Fucking Tremere. Fucking Max. If that asshole is still alive I’m going to track him down and shove his face through a table myself.

Footsteps echo down the hall, coming from the stairs. We freeze momentarily, then dash further down the hall, past where it turns a corner. We find another door that’s unlocked and duck through (although, in reality, we argue about who has to open the door, since all of our hands—such as they are—are full. I make the comment that we all have either too few or too many hands) and close the door behind us.

This room is huge. It has two wings: the space in front of us, and one to the side in an L-shape, back along the hallway in the direction we came. It’s lined with more operating tables, cabinets, and random lab equipment. One of the tables has a large figure on it covered by a sheet.

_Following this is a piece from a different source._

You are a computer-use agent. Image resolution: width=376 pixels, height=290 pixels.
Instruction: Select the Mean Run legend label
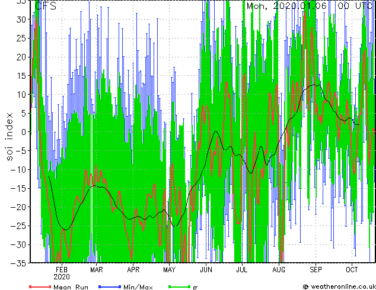click(x=71, y=287)
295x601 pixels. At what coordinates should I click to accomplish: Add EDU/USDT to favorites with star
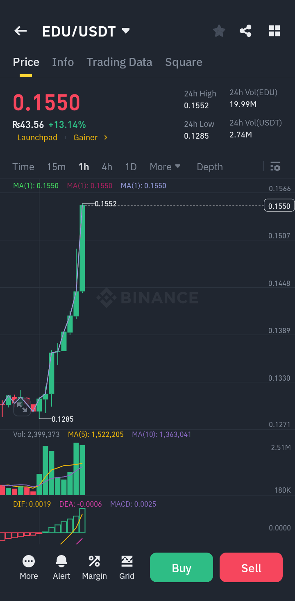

“Don’t touch that,” Georgia says, stepping cautiously into the space.

“Why, what is it?” Paul asks, frowning. “It is a prisoner?”

“I don’t know,” Georgia says, then hesitates. “Actually…might be a gargoyle….” If it is a gargoyle—specifically, one in the process of being created—it is too tempting a piece of evidence for her to use against Max. She steps forward and pulls the sheet off.

It’s not a gargoyle; a gargoyle might have been prettier. Instead we find large, grizzled, naked guy, with long hair and a beard, out cold with a stake through his heart. None of us recognize him, nor is there any indication why he’s here. We decide to leave him for now (Georgia: “But let’s remember this in case we need a random really-upset dude.”)

We turn the corner of the room, to the other wing pointing back the way we came. There’s another door on the left wall, which is probably the 6th door we saw in the main hallway. This wing is empty, but the far wall has another door in it, likely connecting to the room we think Marcus is in.

The wards and spell markings covering the door help confirm our suspicions.

Georgia rushes up and finds a keyhole shaped like her star-shaped box. She cheers and pulls out the key to apply it.

At the same moment, the door to our left, leading to the hallway, swings open, and Clarence 3 steps into the room.

(“Son of a BITCH!!”)

And now that the door is open, we can hear more footsteps coming down the hallway behind him.

(“SON OF A BITCH!!!!!”)

“Hey, maybe now’s a good time for that random really-upset dude!” I yell. Paul runs back to the guy, drops his arm-swords on a table nearby, and rips the stake out.

The guy bolts upright immediately, staring around the room. His gaze settles on Paul next to him. “Yaaaar, who be ye??!?” the man yells. Paul takes a step back. The man looks around again and stares at the lights hanging from the ceiling. “What sorcery is this??” he barks.

“Kill those guys!!” Georgia yells from across the room, pointing at Clarence 3, still standing in the doorway with his sinister, pitch-eyed expression.

(Kara: “You guys! The whole party is together again!”
Me: “Oh my god, and we’re all on the same side for the first time in the whole fucking game!!!”)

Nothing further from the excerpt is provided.